**Exercise**.
Reproduce the records below, changing every "computer-use agent" to "screen-control agent" and leaving all other text as it is.

┄┄┄┄┄┄┄┄┄┄┄┄┄┄┄┄┄┄┄┄

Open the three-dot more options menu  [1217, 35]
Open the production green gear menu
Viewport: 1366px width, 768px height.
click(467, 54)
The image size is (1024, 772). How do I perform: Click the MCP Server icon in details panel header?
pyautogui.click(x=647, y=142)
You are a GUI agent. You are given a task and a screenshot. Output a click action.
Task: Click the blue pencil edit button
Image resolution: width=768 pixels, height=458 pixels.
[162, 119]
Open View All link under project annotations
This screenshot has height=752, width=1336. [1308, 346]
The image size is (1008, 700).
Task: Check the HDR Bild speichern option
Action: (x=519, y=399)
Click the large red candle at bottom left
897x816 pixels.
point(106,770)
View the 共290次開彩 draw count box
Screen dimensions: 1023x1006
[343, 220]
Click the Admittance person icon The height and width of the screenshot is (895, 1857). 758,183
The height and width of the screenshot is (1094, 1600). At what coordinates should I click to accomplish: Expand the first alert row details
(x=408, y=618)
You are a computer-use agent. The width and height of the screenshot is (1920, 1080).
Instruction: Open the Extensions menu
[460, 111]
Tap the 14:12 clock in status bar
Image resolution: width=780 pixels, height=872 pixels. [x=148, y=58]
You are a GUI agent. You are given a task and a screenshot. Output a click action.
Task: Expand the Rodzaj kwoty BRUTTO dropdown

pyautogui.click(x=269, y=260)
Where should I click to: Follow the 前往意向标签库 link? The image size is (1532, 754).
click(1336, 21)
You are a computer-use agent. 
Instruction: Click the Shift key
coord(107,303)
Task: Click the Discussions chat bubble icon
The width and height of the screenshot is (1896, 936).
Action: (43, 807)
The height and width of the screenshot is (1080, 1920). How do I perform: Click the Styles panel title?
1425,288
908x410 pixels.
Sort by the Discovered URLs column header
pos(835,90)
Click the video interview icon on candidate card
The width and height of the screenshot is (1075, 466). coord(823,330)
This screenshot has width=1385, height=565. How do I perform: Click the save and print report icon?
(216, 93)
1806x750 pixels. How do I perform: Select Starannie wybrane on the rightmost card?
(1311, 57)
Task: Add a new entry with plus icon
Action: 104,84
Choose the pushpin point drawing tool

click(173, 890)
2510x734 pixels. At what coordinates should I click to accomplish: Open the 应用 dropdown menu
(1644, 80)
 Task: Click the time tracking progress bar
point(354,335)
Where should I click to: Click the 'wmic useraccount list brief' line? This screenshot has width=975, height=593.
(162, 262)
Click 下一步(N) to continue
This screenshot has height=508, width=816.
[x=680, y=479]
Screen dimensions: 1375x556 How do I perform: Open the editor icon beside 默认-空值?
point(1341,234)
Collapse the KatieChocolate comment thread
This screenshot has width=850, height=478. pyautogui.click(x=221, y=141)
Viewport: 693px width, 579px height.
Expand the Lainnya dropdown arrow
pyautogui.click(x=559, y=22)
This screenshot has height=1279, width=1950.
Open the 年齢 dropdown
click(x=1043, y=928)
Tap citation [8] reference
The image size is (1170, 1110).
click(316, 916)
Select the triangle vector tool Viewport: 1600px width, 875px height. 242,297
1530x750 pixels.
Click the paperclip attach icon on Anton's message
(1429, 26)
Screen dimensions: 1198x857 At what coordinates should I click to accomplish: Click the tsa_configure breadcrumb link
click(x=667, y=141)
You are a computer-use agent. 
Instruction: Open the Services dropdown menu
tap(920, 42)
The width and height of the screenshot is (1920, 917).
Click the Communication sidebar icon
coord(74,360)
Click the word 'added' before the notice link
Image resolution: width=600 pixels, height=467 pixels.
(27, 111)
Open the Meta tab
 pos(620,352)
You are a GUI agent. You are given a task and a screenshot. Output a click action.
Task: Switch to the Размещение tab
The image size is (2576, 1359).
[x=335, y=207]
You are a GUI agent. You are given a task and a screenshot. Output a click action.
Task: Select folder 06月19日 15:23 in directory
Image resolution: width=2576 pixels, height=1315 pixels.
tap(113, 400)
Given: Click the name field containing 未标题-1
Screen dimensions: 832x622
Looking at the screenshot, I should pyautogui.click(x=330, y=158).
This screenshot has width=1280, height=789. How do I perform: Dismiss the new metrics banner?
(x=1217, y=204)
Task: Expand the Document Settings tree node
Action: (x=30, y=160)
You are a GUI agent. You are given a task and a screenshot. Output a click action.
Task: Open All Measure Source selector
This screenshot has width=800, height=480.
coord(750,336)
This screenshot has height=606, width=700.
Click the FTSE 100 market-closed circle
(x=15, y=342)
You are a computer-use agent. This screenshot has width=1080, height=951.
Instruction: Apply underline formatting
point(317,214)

┄┄┄┄┄┄┄┄┄┄┄┄┄┄┄┄┄┄┄┄

**Expected output**.
Open the three-dot more options menu  [1217, 35]
Open the production green gear menu
Viewport: 1366px width, 768px height.
click(467, 54)
The image size is (1024, 772). How do I perform: Click the MCP Server icon in details panel header?
pyautogui.click(x=647, y=142)
You are a GUI agent. You are given a task and a screenshot. Output a click action.
Task: Click the blue pencil edit button
Image resolution: width=768 pixels, height=458 pixels.
[162, 119]
Open View All link under project annotations
This screenshot has height=752, width=1336. [1308, 346]
The image size is (1008, 700).
Task: Check the HDR Bild speichern option
Action: (x=519, y=399)
Click the large red candle at bottom left
897x816 pixels.
point(106,770)
View the 共290次開彩 draw count box
Screen dimensions: 1023x1006
[343, 220]
Click the Admittance person icon The height and width of the screenshot is (895, 1857). 758,183
The height and width of the screenshot is (1094, 1600). At what coordinates should I click to accomplish: Expand the first alert row details
(x=408, y=618)
You are a screen-control agent. The width and height of the screenshot is (1920, 1080).
Instruction: Open the Extensions menu
[460, 111]
Tap the 14:12 clock in status bar
Image resolution: width=780 pixels, height=872 pixels. [x=148, y=58]
You are a GUI agent. You are given a task and a screenshot. Output a click action.
Task: Expand the Rodzaj kwoty BRUTTO dropdown

pyautogui.click(x=269, y=260)
Where should I click to: Follow the 前往意向标签库 link? The image size is (1532, 754).
click(1336, 21)
You are a screen-control agent. 
Instruction: Click the Shift key
coord(107,303)
Task: Click the Discussions chat bubble icon
The width and height of the screenshot is (1896, 936).
Action: (43, 807)
The height and width of the screenshot is (1080, 1920). How do I perform: Click the Styles panel title?
1425,288
908x410 pixels.
Sort by the Discovered URLs column header
pos(835,90)
Click the video interview icon on candidate card
The width and height of the screenshot is (1075, 466). coord(823,330)
This screenshot has width=1385, height=565. How do I perform: Click the save and print report icon?
(216, 93)
1806x750 pixels. How do I perform: Select Starannie wybrane on the rightmost card?
(1311, 57)
Task: Add a new entry with plus icon
Action: 104,84
Choose the pushpin point drawing tool

click(173, 890)
2510x734 pixels. At what coordinates should I click to accomplish: Open the 应用 dropdown menu
(1644, 80)
 Task: Click the time tracking progress bar
point(354,335)
Where should I click to: Click the 'wmic useraccount list brief' line? This screenshot has width=975, height=593.
(162, 262)
Click 下一步(N) to continue
This screenshot has height=508, width=816.
[x=680, y=479]
Screen dimensions: 1375x556 How do I perform: Open the editor icon beside 默认-空值?
point(1341,234)
Collapse the KatieChocolate comment thread
This screenshot has width=850, height=478. pyautogui.click(x=221, y=141)
Viewport: 693px width, 579px height.
Expand the Lainnya dropdown arrow
pyautogui.click(x=559, y=22)
This screenshot has height=1279, width=1950.
Open the 年齢 dropdown
click(x=1043, y=928)
Tap citation [8] reference
The image size is (1170, 1110).
click(316, 916)
Select the triangle vector tool Viewport: 1600px width, 875px height. 242,297
1530x750 pixels.
Click the paperclip attach icon on Anton's message
(1429, 26)
Screen dimensions: 1198x857 At what coordinates should I click to accomplish: Click the tsa_configure breadcrumb link
click(x=667, y=141)
You are a screen-control agent. 
Instruction: Open the Services dropdown menu
tap(920, 42)
The width and height of the screenshot is (1920, 917).
Click the Communication sidebar icon
coord(74,360)
Click the word 'added' before the notice link
Image resolution: width=600 pixels, height=467 pixels.
(27, 111)
Open the Meta tab
 pos(620,352)
You are a GUI agent. You are given a task and a screenshot. Output a click action.
Task: Switch to the Размещение tab
The image size is (2576, 1359).
[x=335, y=207]
You are a GUI agent. You are given a task and a screenshot. Output a click action.
Task: Select folder 06月19日 15:23 in directory
Image resolution: width=2576 pixels, height=1315 pixels.
tap(113, 400)
Given: Click the name field containing 未标题-1
Screen dimensions: 832x622
Looking at the screenshot, I should pyautogui.click(x=330, y=158).
This screenshot has width=1280, height=789. How do I perform: Dismiss the new metrics banner?
(x=1217, y=204)
Task: Expand the Document Settings tree node
Action: (x=30, y=160)
You are a GUI agent. You are given a task and a screenshot. Output a click action.
Task: Open All Measure Source selector
This screenshot has width=800, height=480.
coord(750,336)
This screenshot has height=606, width=700.
Click the FTSE 100 market-closed circle
(x=15, y=342)
You are a screen-control agent. This screenshot has width=1080, height=951.
Instruction: Apply underline formatting
point(317,214)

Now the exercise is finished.